■ Your tasks ■
1 – Below is an article on COVID-19 in India. Reproduce the part between "Similar to India, Bangladesh" and "are also low.", inclusive.
2 – Answer these questions using the article on COVID-19 in India below:
(a) Which three states does the article name as the source of most cases in India?
(b) According to the Indian Health Minister, by when would a vaccine be ready?
(c) What is India's median age, as reported by Foreign Policy?

[Text excerpt Boundary: Start]

Will India be the New COVID-19 Epicentre?

No signs of slowing down . . .

The Indian government this week reported more than five million COVID-19 cases in the country. The case count jumped by one million in less than two weeks. India, a country of 1.3 billion people, now stands second only to the U.S. with over six million COVID-19 cases. Epidemiologists and analysts fear that India may soon become the global epicentre of COVID-19. While most cases continue to come from the states of Maharashtra, Andhra Pradesh, and Tamil Nadu, the virus has now spread to remote rural areas, which makes it incredibly difficult to track.

Herd immunity or vaccines . . .

Concerns that the actual number of COVID-19 cases in India may be much higher than the official count looms heavy. A recently published article using data from Indian Council of Medical Research (ICMR) surveys from April to May indicates that there were over 6.4 million cases in May – much higher than the Indian government’s officially reported 85,000 cases. Meanwhile analysts are questioning whether herd immunity could work in India, or if it’s already at work. However, ICMR director, Dr. Rajni Kant, has cautioned against herd immunity’s effectiveness and instead believes current protective measures such as maintaining personal hygiene and social distancing to protect the population may be the best answer. Meanwhile, the Indian government is fast-tracking the development of COVID-19 vaccines. The Indian Health Minister, Harsh Vardhan, recently announced that a vaccine would be ready by March 2021.

How’s the rest of South Asia doing?

Similar to India, Bangladesh also imposed a strict lockdown, but only until May. However, unlike India, Bangladesh (345, 805 cases), Pakistan (304,386 cases), Sri Lanka (3,281 cases), and Nepal (61,593 cases) have experienced a relatively slow growth rate in their COVID-19 cases, which analysts attribute to their relatively young populations. As Foreign Policy reported, India’s median age is around 28, with Bangladesh and Pakistan even lower. But, the slow growth rates do not necessarily imply that the countries have managed to flatten the curve, as their test rates are also low.

[Text excerpt Boundary: End]
[Entries shown Boundary: Start]

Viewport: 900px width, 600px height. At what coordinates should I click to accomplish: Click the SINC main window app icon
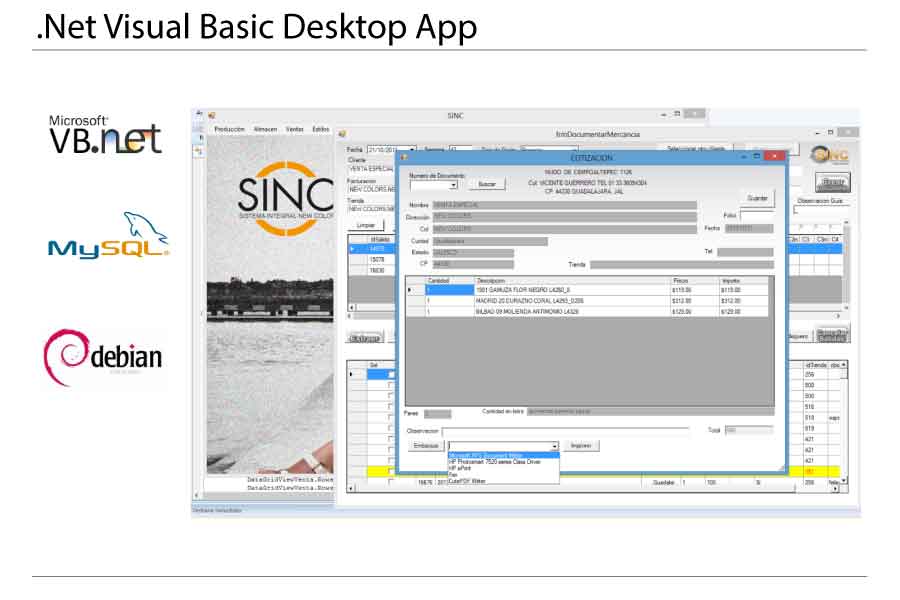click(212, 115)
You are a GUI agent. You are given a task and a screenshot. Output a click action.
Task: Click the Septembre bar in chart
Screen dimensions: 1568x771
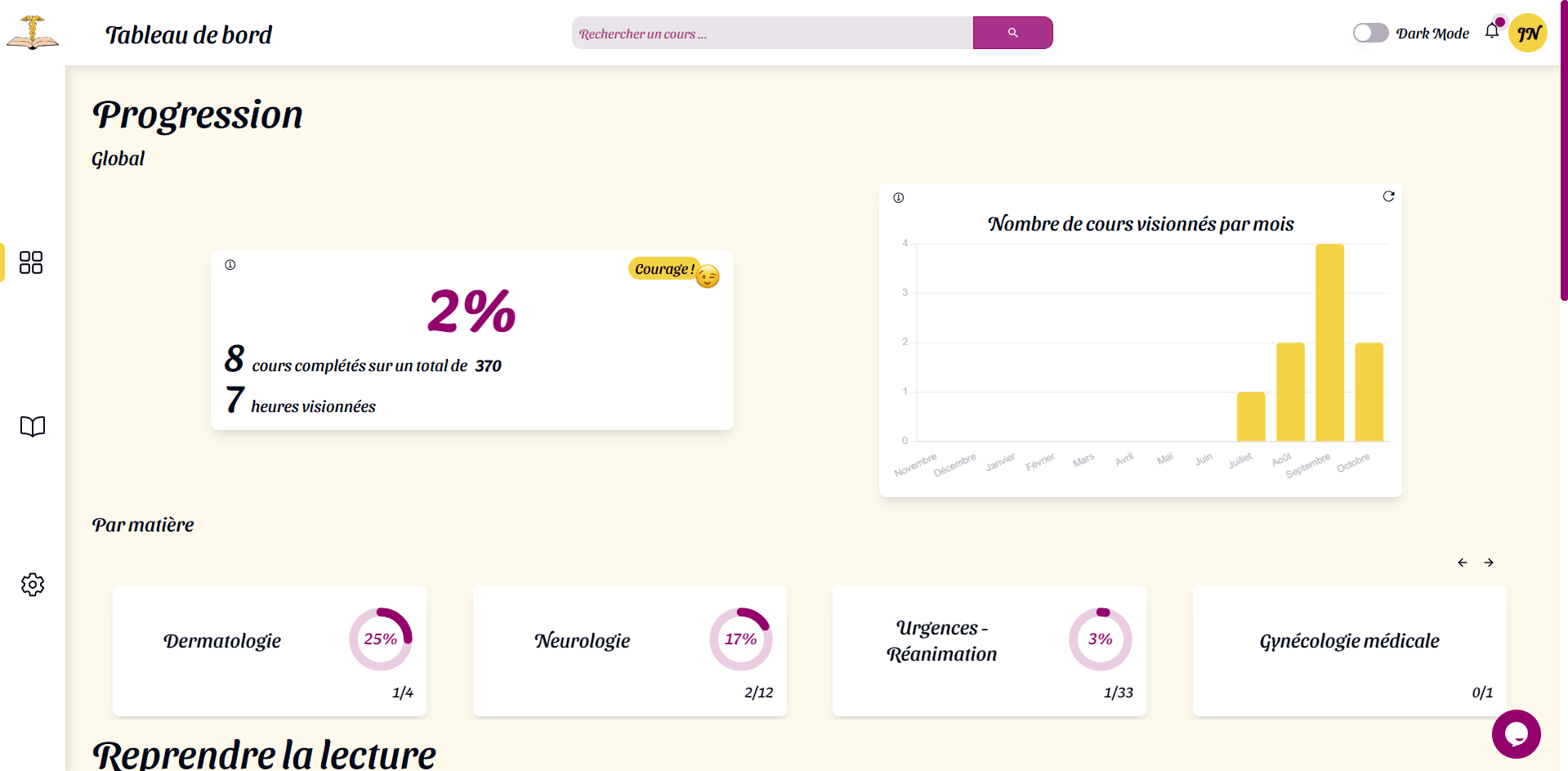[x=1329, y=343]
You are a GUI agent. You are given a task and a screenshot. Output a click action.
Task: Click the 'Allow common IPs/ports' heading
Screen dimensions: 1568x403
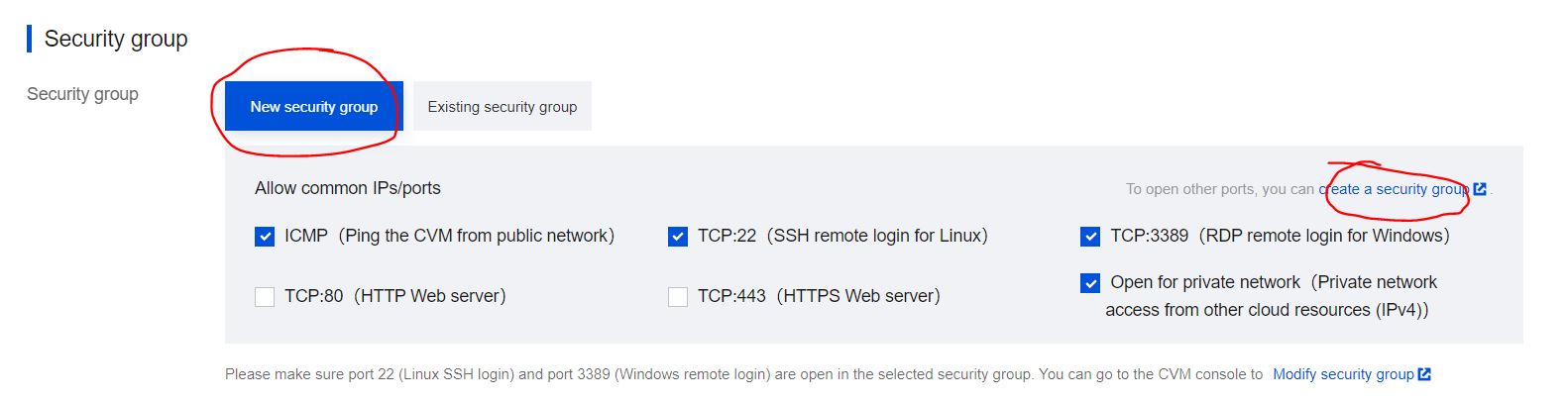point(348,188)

[Entries shown Boundary: End]
[Entries shown Boundary: Start]

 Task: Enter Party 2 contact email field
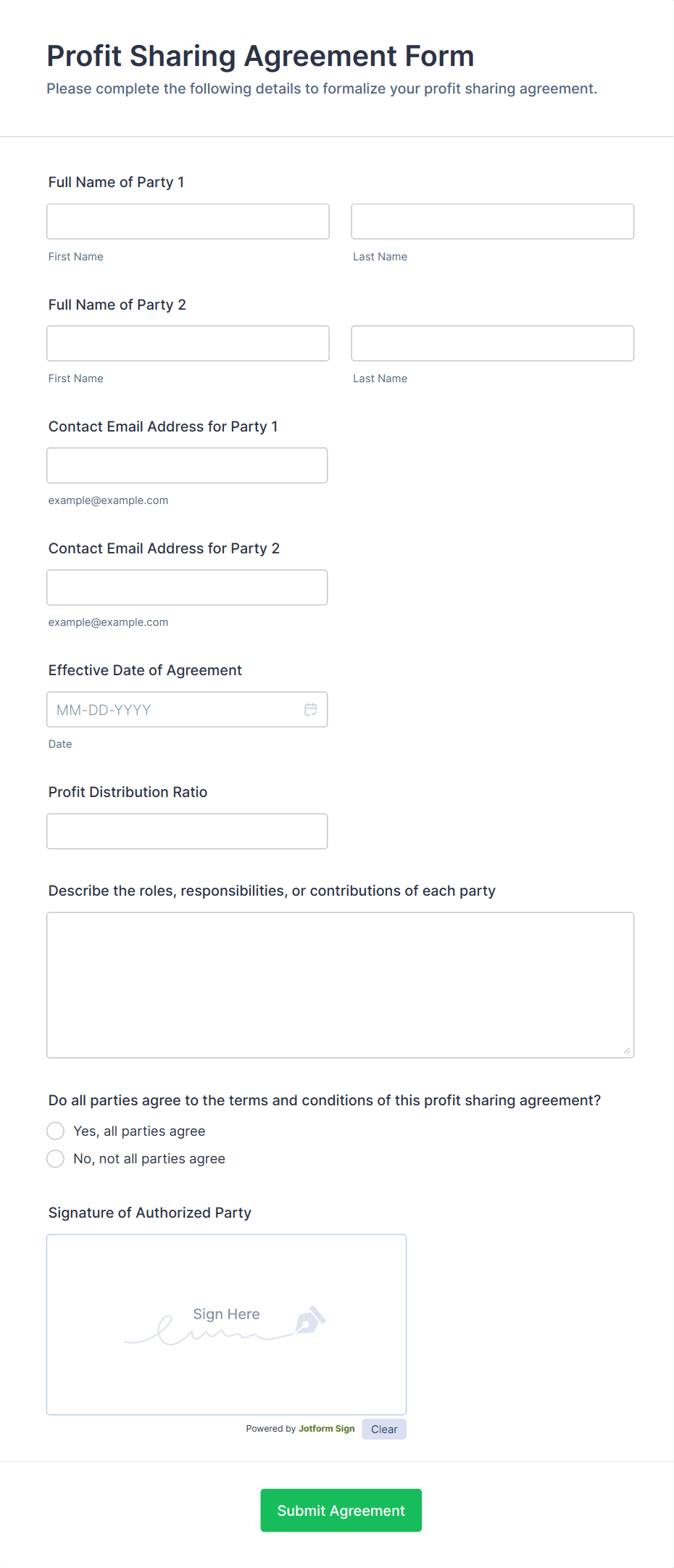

[Entries shown Boundary: End]
[Entries shown Boundary: Start]

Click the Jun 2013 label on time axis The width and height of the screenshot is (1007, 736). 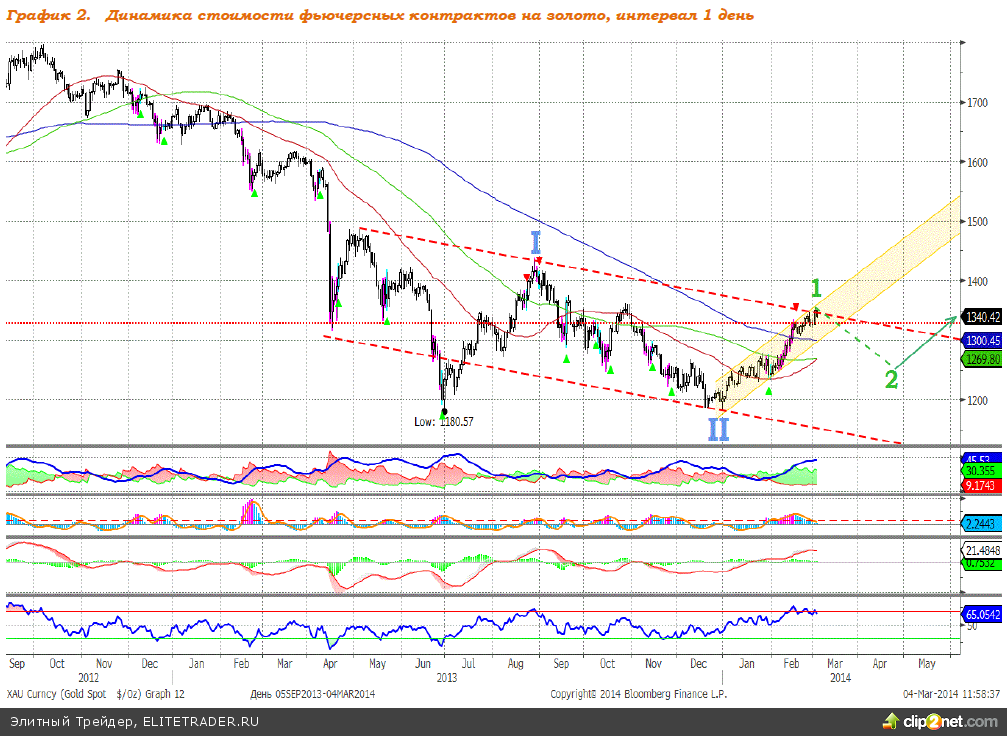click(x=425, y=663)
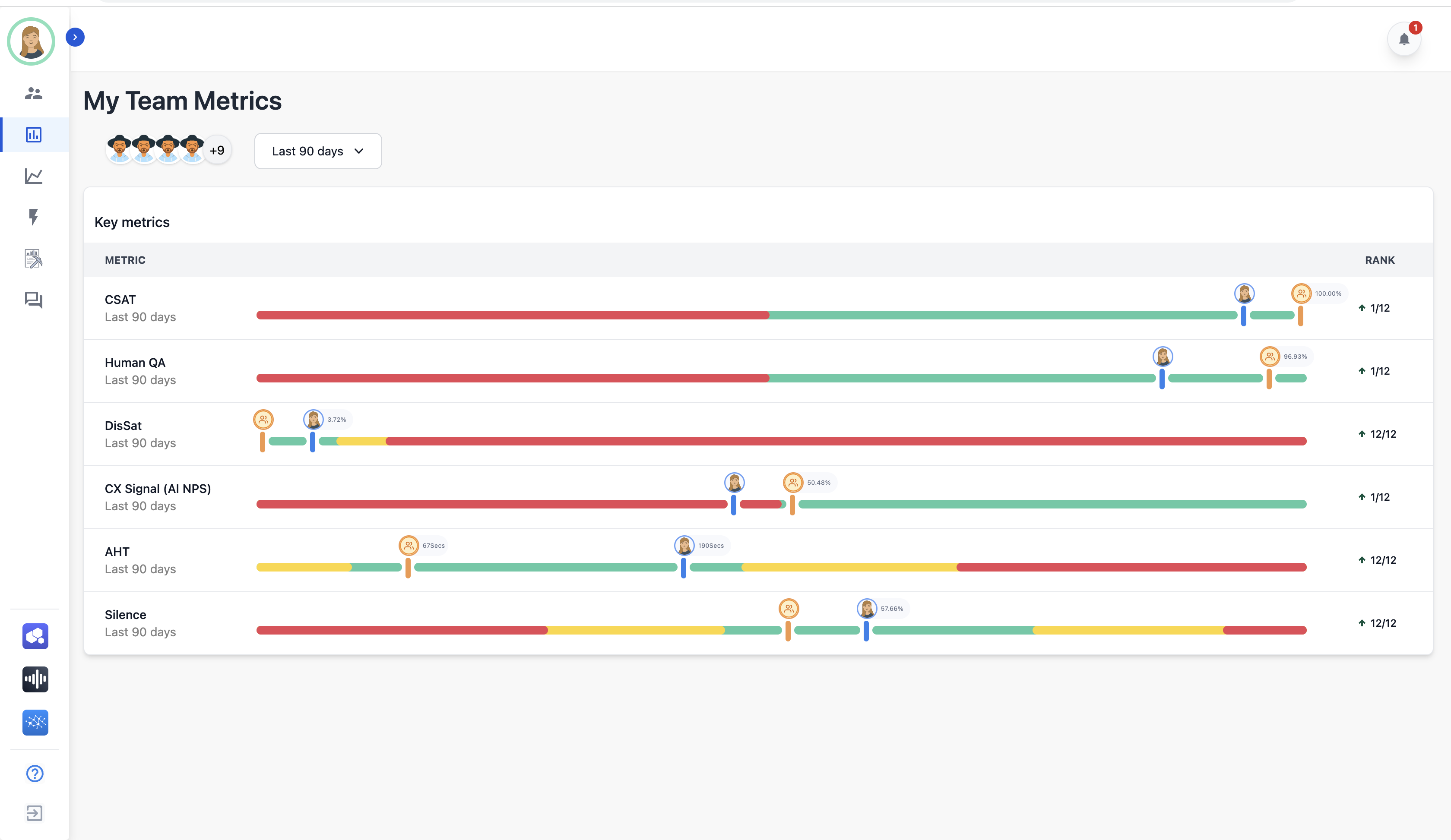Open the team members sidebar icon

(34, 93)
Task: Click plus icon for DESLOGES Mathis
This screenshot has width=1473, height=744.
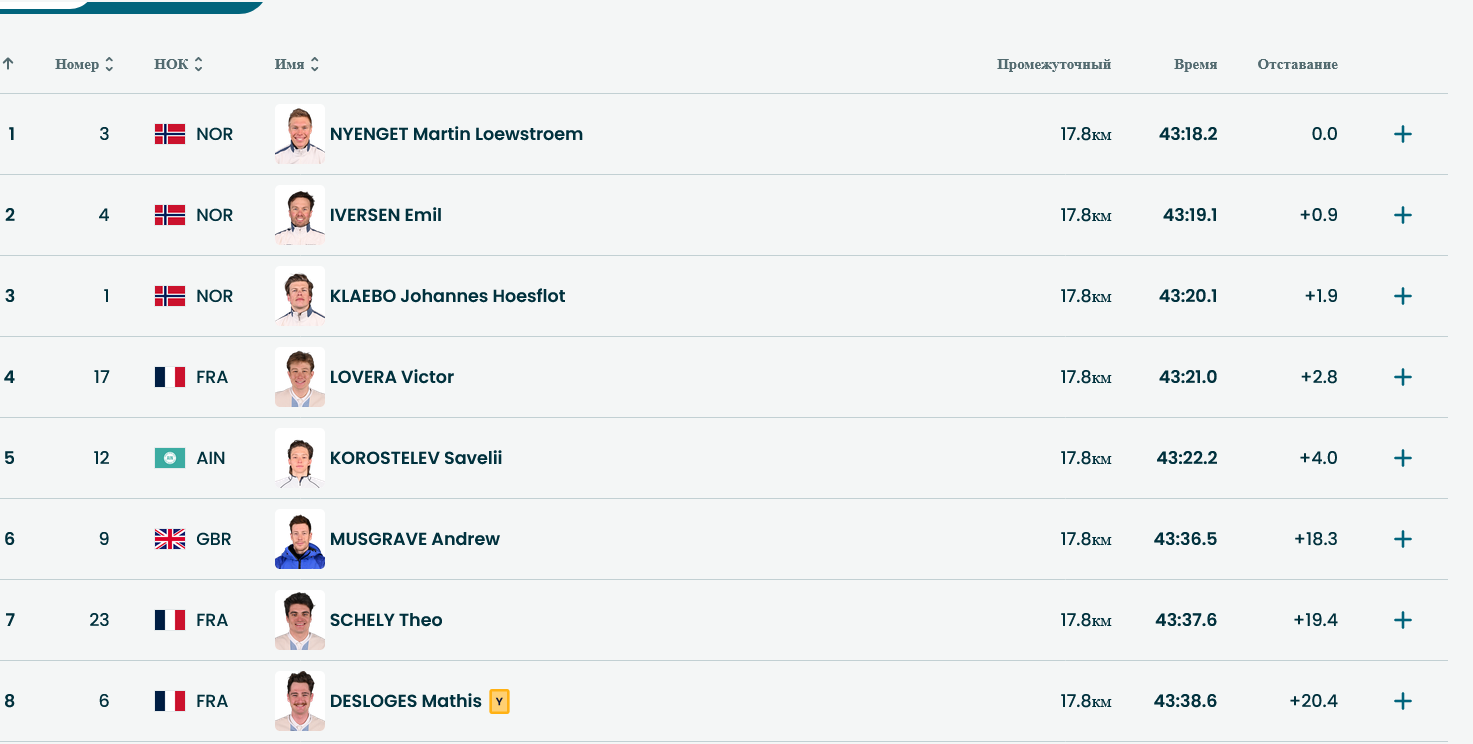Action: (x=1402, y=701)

[Entries shown Boundary: End]

■ Answers per task ■
1 –
Similar to India, Bangladesh also imposed a strict lockdown, but only until May. However, unlike India, Bangladesh (345, 805 cases), Pakistan (304,386 cases), Sri Lanka (3,281 cases), and Nepal (61,593 cases) have experienced a relatively slow growth rate in their COVID-19 cases, which analysts attribute to their relatively young populations. As Foreign Policy reported, India’s median age is around 28, with Bangladesh and Pakistan even lower. But, the slow growth rates do not necessarily imply that the countries have managed to flatten the curve, as their test rates are also low.

2 –
(a) Maharashtra, Andhra Pradesh, and Tamil Nadu
(b) March 2021
(c) Around 28